→ What this task involves: Reproduce the material below word for word, omitting the pictures.

→ Given data:
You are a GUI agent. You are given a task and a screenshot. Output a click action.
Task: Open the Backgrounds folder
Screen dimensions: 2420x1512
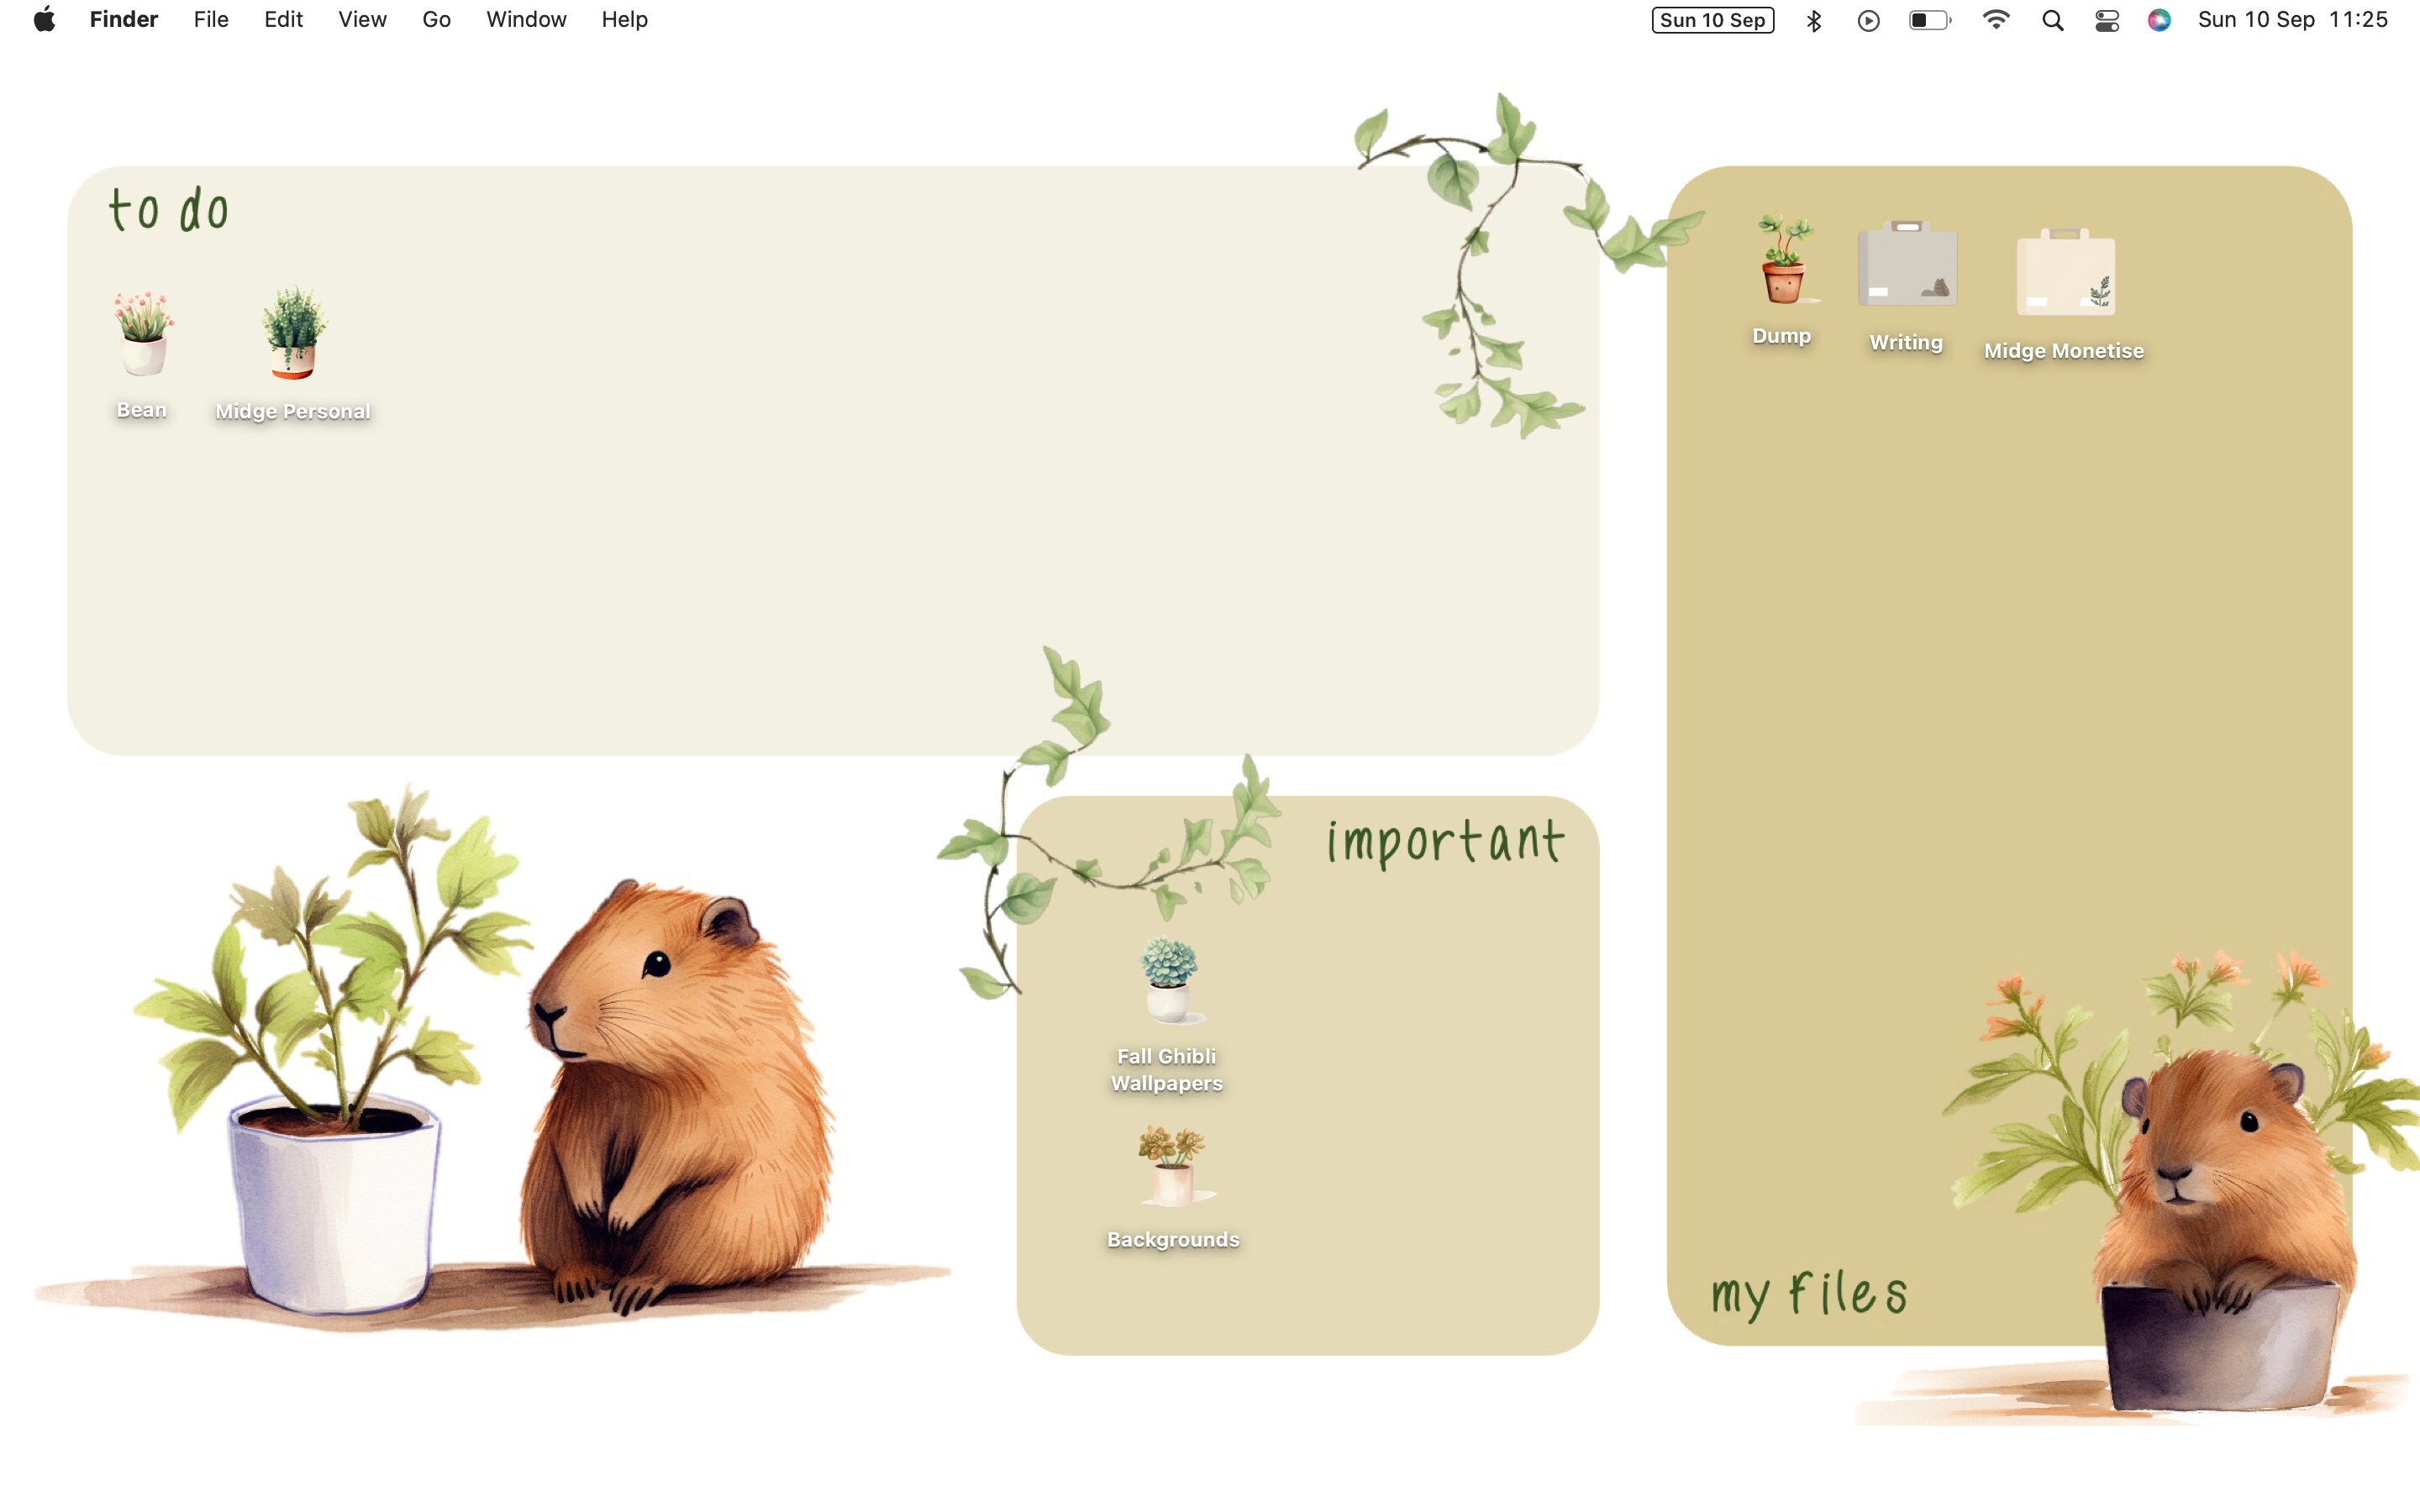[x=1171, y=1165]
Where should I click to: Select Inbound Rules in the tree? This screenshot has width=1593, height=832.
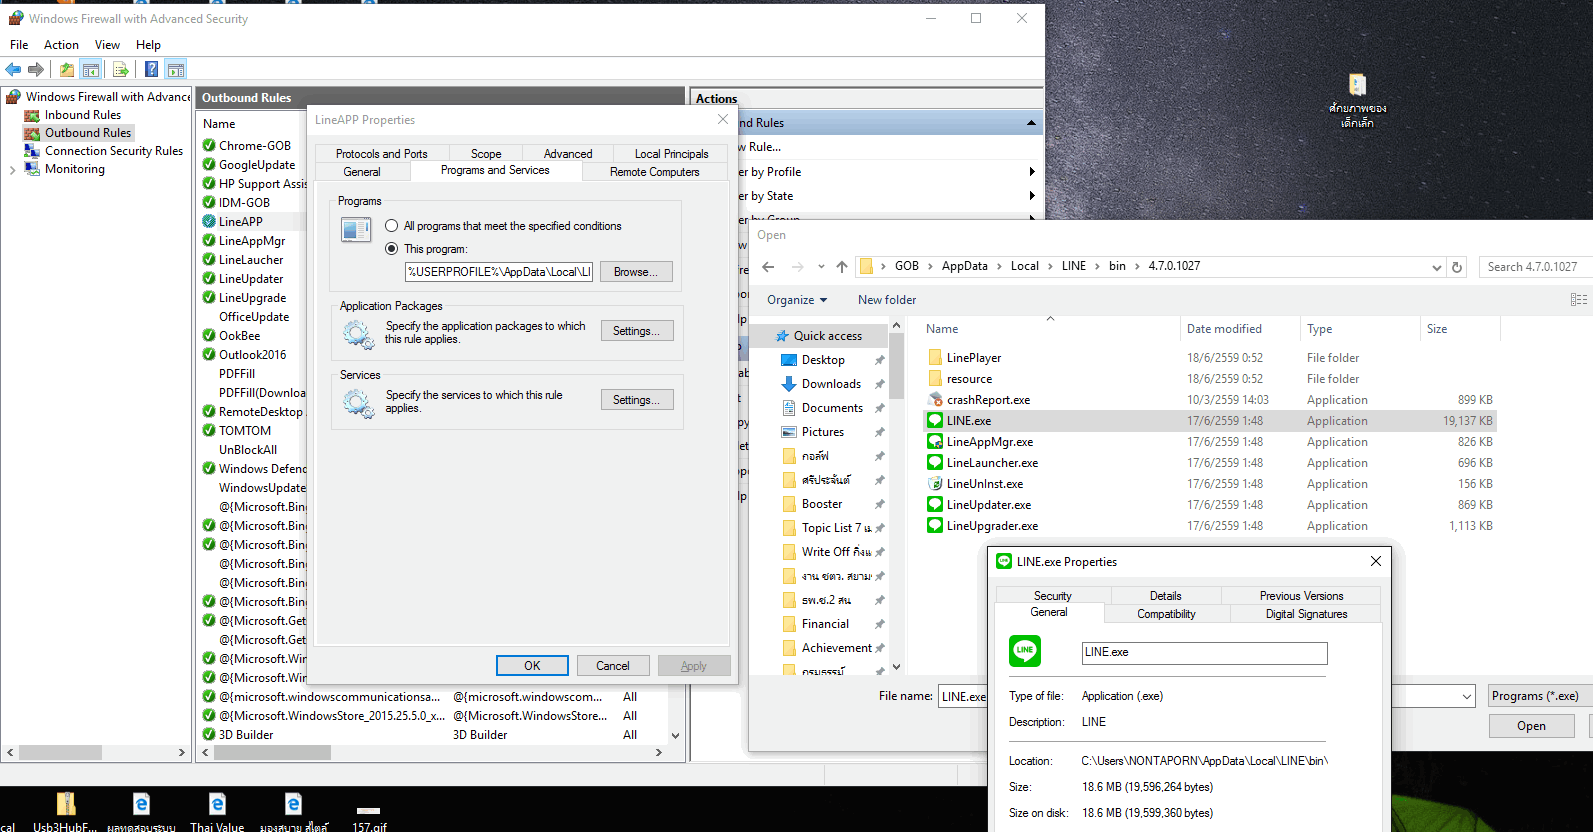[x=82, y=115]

→ Full response:
You are a GUI agent. You are given a task and a screenshot. Output a click action.
Task: Open the Backgrounds folder
Screen dimensions: 2420x1512
[x=1171, y=1165]
Where should I click to: Select Inbound Rules in the tree? This screenshot has width=1593, height=832.
[x=82, y=115]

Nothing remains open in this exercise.